Stated exercise A: Transcribe the passage of the profile of Aja Grande starting with "Aja Grande is" and going on through "(that which feeds).".

---------- Article ----------

Aja Grande is an ethnographer of civic infrastructure and land ecologies as spaces of subject formation. She researches emergent forms of living among built environments in Hawai’i and Rhode Island throughout the 20th-21st centuries. As a transmedia scholar, one who works across various forms of media, her scholarship embraces writing, documentary filmmaking, and multimedia exhibitions for community engagement. Born and raised on the island of O'ahu in Hawai’i, she has been gifted with an obligation to raise awareness about and sustain mindful relations with the 'aina (that which feeds).

Aja's research focuses on sustainable city building in Honolulu, Hawai’i and Providence, Rhode Island. She looks at how urban planners in both cities are drawing on Indigenous knowledge for climate change resilience and environmental justice transitions. Outside of MIT, she is a consultant for multi-use infrastructure and greenway projects, such as a Hawai'i-based agrivoltaics farm, as well as river beautification projects carried out by local youth in Providence.

---------- Task input ----------

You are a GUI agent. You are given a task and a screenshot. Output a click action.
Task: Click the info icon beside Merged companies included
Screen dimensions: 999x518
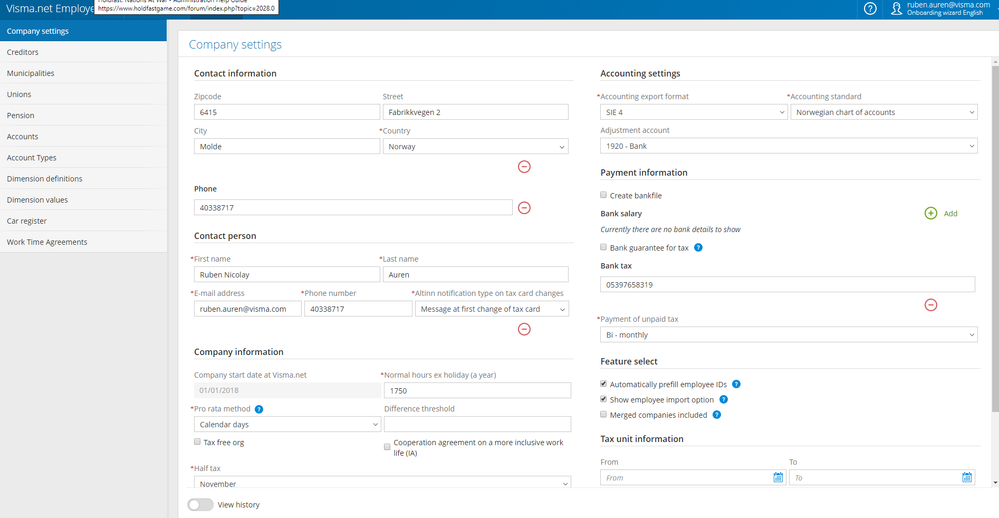point(717,415)
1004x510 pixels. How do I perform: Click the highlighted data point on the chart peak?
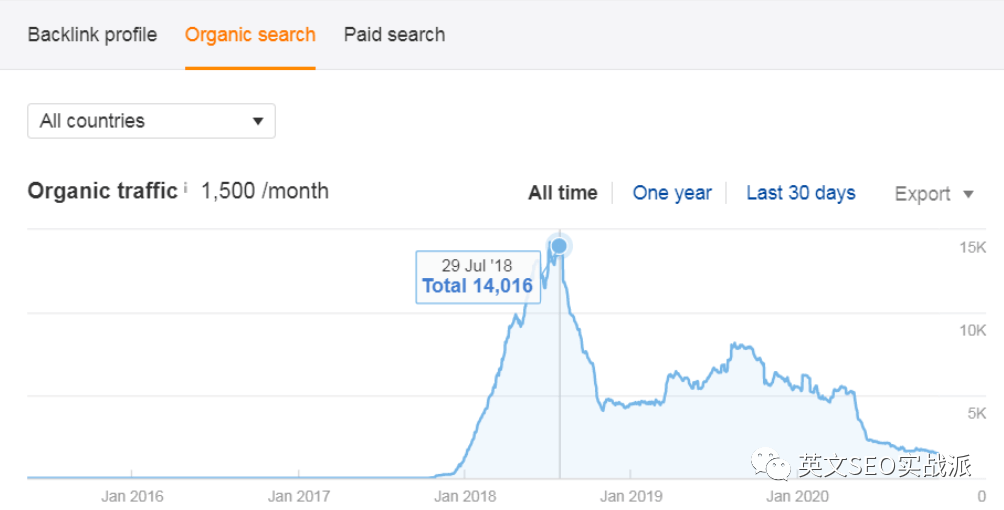pyautogui.click(x=559, y=246)
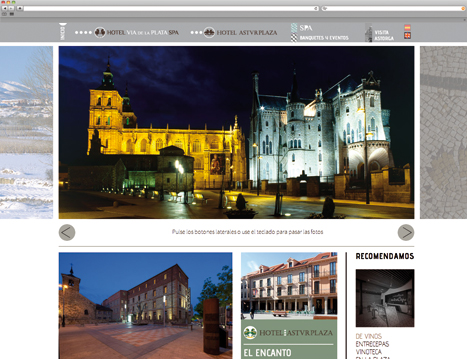This screenshot has width=467, height=361.
Task: Click Hotel Astur Plaza El Encanto banner
Action: 289,339
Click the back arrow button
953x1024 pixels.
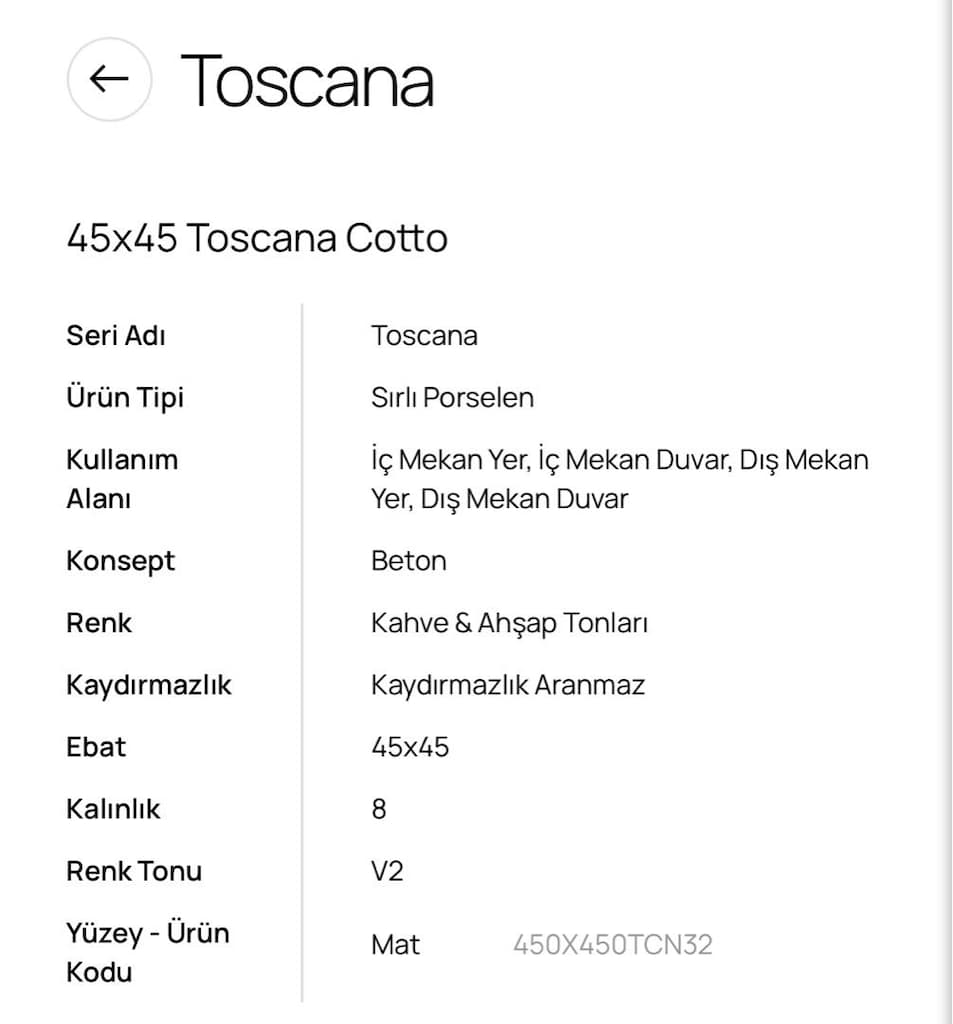pyautogui.click(x=109, y=79)
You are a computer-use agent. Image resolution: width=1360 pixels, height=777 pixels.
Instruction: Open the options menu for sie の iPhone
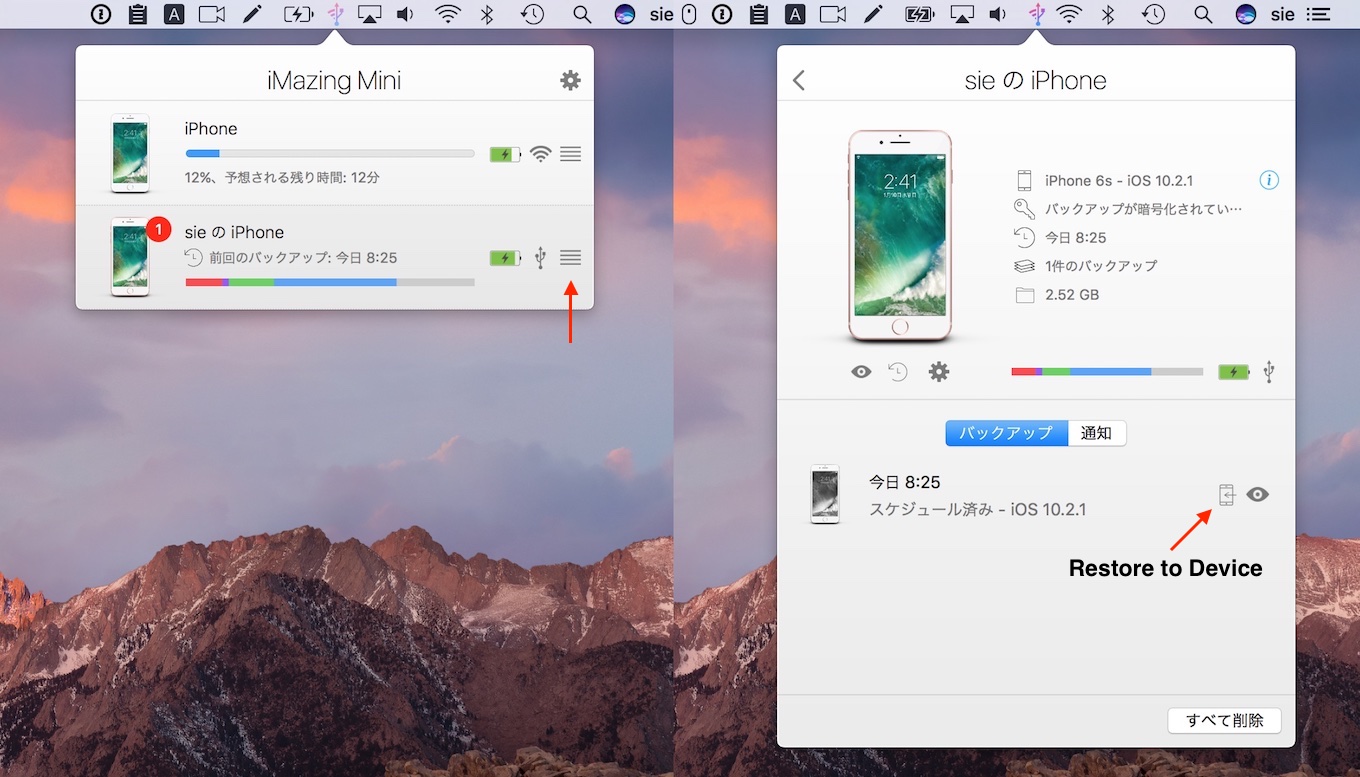point(570,257)
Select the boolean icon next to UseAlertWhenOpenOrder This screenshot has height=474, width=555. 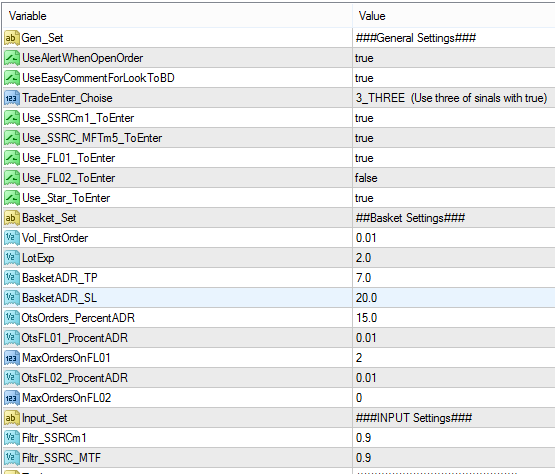click(x=11, y=58)
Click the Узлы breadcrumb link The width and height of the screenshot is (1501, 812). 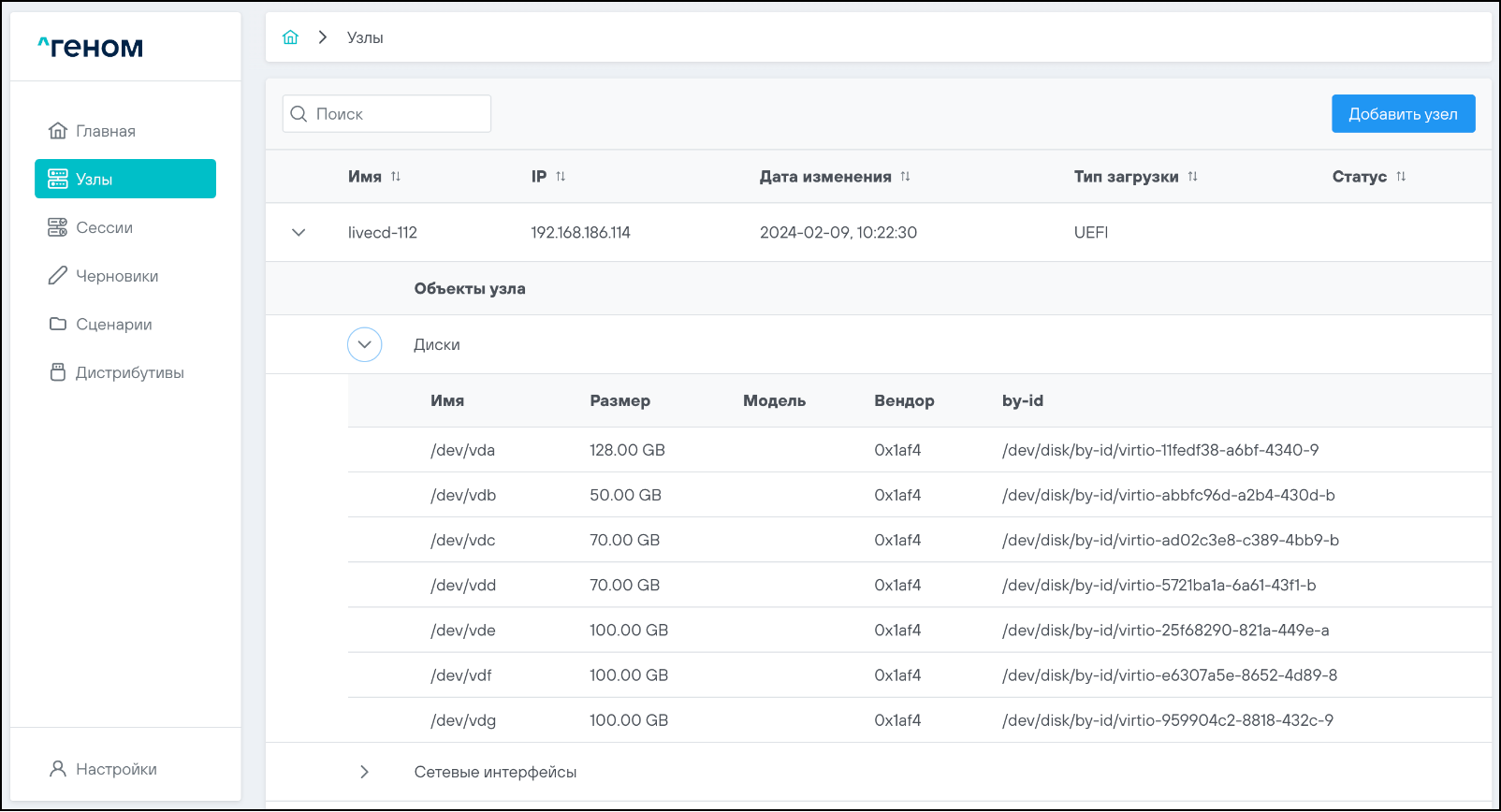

----------

Stated exercise B: Restate word for word the entries starting at the very beginning of the entries and going on through the line with "point(717,415)", leaving the pictures out of your answer.

Written response A:
Aja Grande is an ethnographer of civic infrastructure and land ecologies as spaces of subject formation. She researches emergent forms of living among built environments in Hawai’i and Rhode Island throughout the 20th-21st centuries. As a transmedia scholar, one who works across various forms of media, her scholarship embraces writing, documentary filmmaking, and multimedia exhibitions for community engagement. Born and raised on the island of O'ahu in Hawai’i, she has been gifted with an obligation to raise awareness about and sustain mindful relations with the 'aina (that which feeds).

Written response B:
You are a GUI agent. You are given a task and a screenshot. Output a click action.
Task: Click the info icon beside Merged companies included
Screen dimensions: 999x518
point(717,415)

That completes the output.